6.3. Zeroes Already at the End

nums = [1, 2, 3, 0, 0]
  • The non-zero part is already at the front.
  • The algorithm will perform only self-swaps for j = 0, 1, 2, and ignore the zeros at 3 and 4.
  • The final array remains [1, 2, 3, 0, 0].

6.4. Single Element

nums = [0]   -> [0]
nums = [5]   -> [5]

Both are trivial but important to handle correctly. The loop runs once, and the logic still holds.


7. Time and Space Complexity

7.1. Time Complexity

We have:

  • A single loop where j goes from 0 to n - 1, where n = len(nums).
  • Each element is processed exactly once.
  • Swaps are constant time.

So the overall time complexity is:

$\text{Time Complexity} = O(n)$

7.2. Space Complexity

We use only:

  • Two integer variables (i and j) in the process.

No additional arrays or data structures are created, so the extra space used is constant:

$\text{Space Complexity} = O(1)$

This exactly matches the in-place, O(1) space requirement in the problem.


8. Common Interview Mistakes

This problem is popular in interviews because it reveals how well you handle constraints and in-place logic. Here are some common pitfalls:

8.1. Creating a New Array

A typical incorrect approach:

non_zeros = [x for x in nums if x != 0]
zeros = [0] * (len(nums) - len(non_zeros))
nums = non_zeros + zeros

This may “work” in a vacuum, but:

  • It does not modify the original nums in-place.
  • It uses extra space proportional to n.
  • On LeetCode and in interviews, this often fails the required constraints.

8.2. Using remove and append Repeatedly

Another inefficient pattern:

for x in nums:
    if x == 0:
        nums.remove(0)
        nums.append(0)

Issues:

  • list.remove() is O(n) because it has to shift elements.
  • Combined with the loop, this often devolves into O(n²) time.
  • It’s also error-prone due to changing the list while iterating over it.

8.3. Destroying the Relative Order

Some candidates try to:

  • Count zeros
  • Filter non-zeros
  • Then write non-zeros in arbitrary order

If you don’t carefully maintain the original sequence of non-zero elements, the solution becomes incorrect, even if zeros are at the end.

8.4. Overcomplicating the Logic

Sometimes, solutions end up with:

  • Multiple passes
  • Many special cases
  • Unnecessary conditions

The beauty of the two-pointer approach is that it’s both simple and optimal.


9. Interview Takeaways

LeetCode 283 – Move Zeroes is more than just an array cleanup problem.
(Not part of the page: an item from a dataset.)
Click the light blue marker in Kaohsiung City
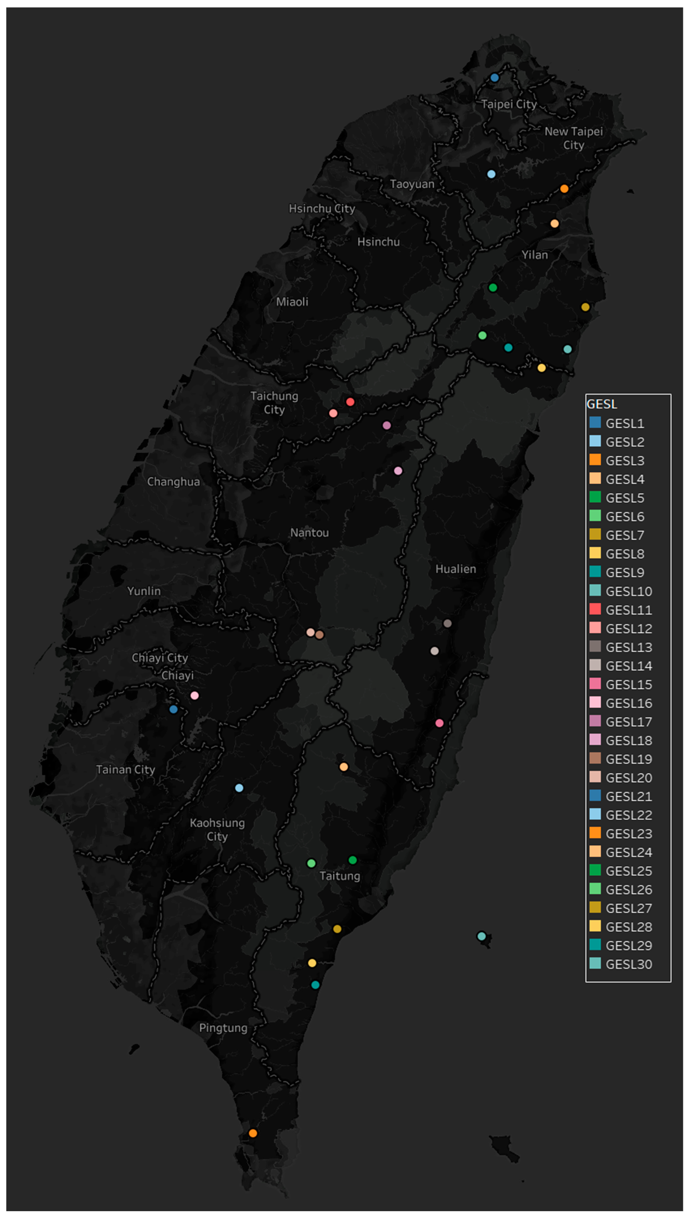The height and width of the screenshot is (1218, 690). click(x=239, y=788)
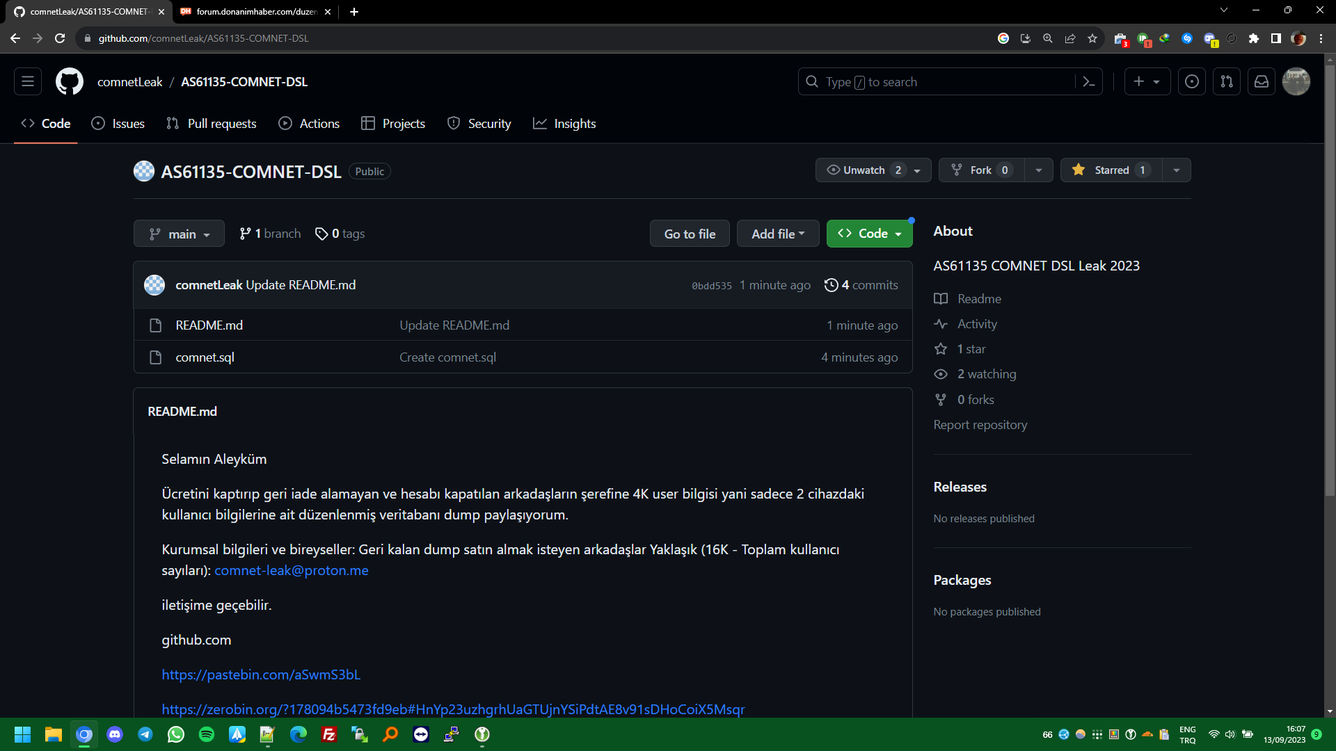This screenshot has width=1336, height=751.
Task: Toggle the Unwatch notifications button
Action: (864, 170)
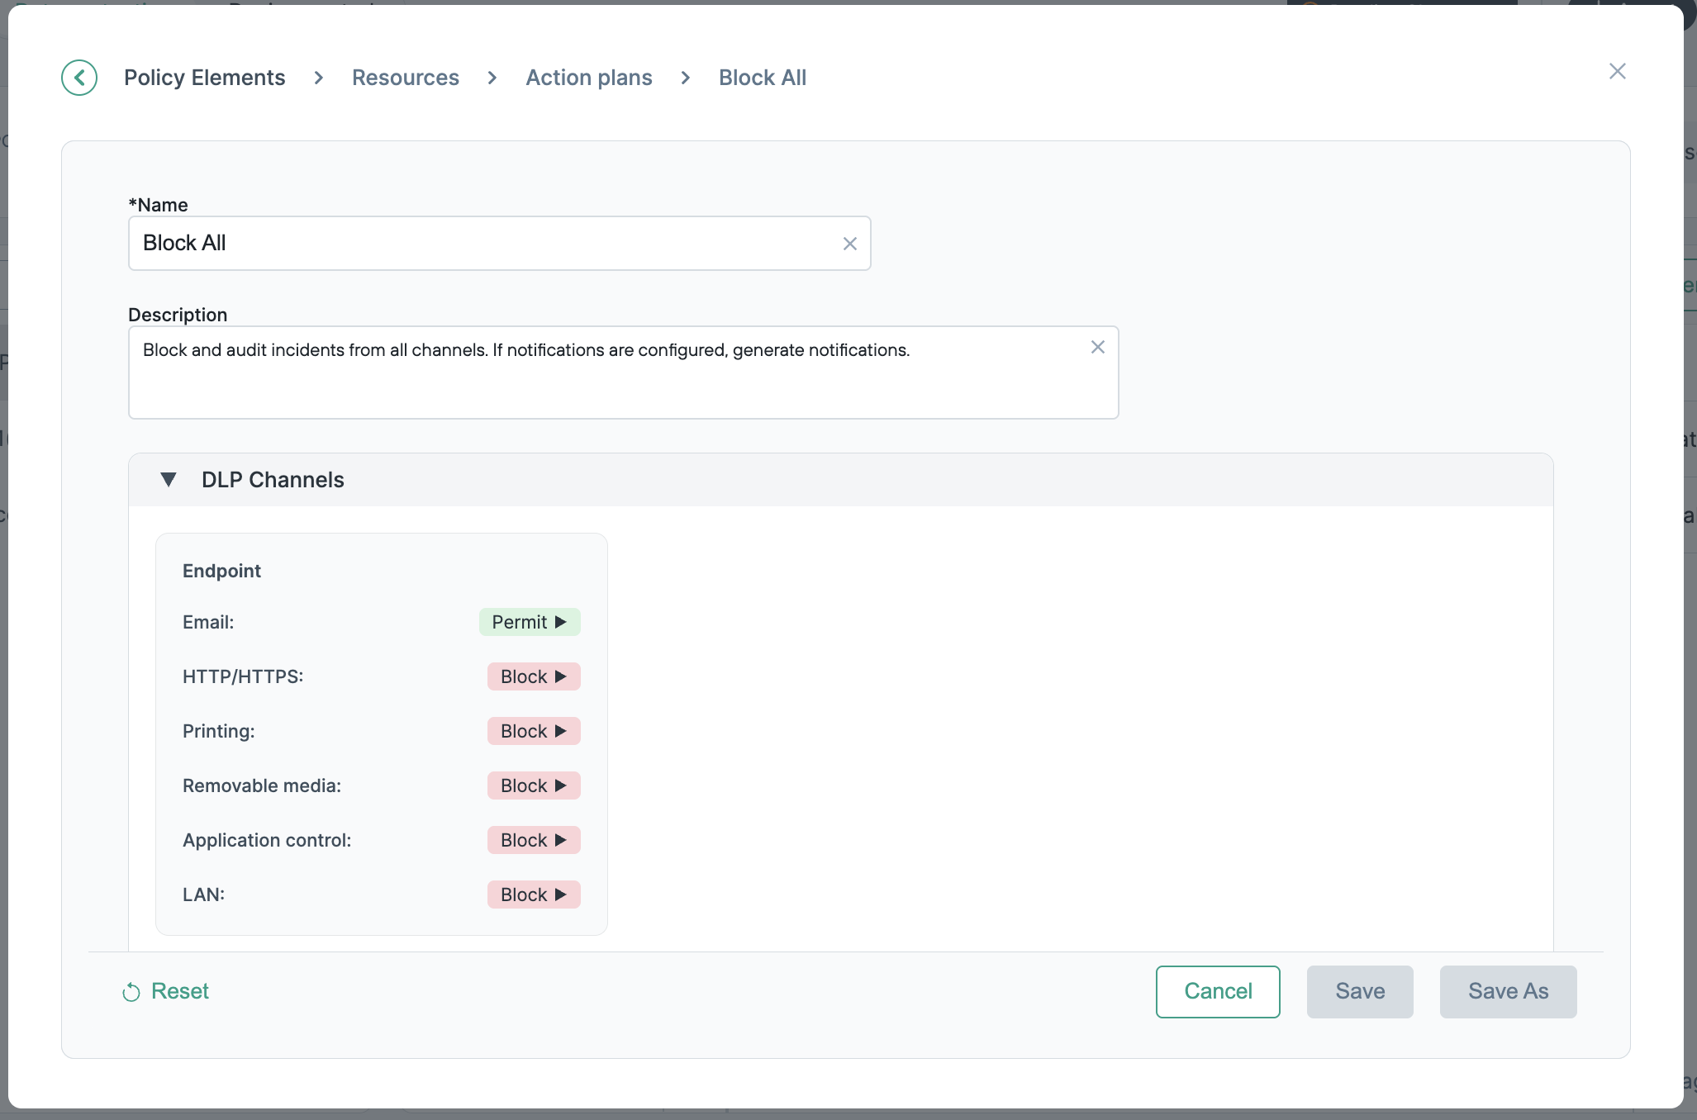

It’s a compact test of:

  • Whether you think about in-place algorithms naturally
  • How comfortable you are with the two-pointer pattern
  • Whether you pay attention to constraints like preserving order and O(1) extra space

Patterns you reinforce here are directly applicable to other problems:

  • Remove Element (LeetCode 27)
  • Remove Duplicates from Sorted Array (LeetCode 26)
  • General “filter in-place” or “compact array” tasks
  • Partitioning arrays based on a condition

Once you internalize the idea:

“Use one pointer to scan, and another to write the next valid element.”

you’ll find that a whole family of array problems becomes much easier.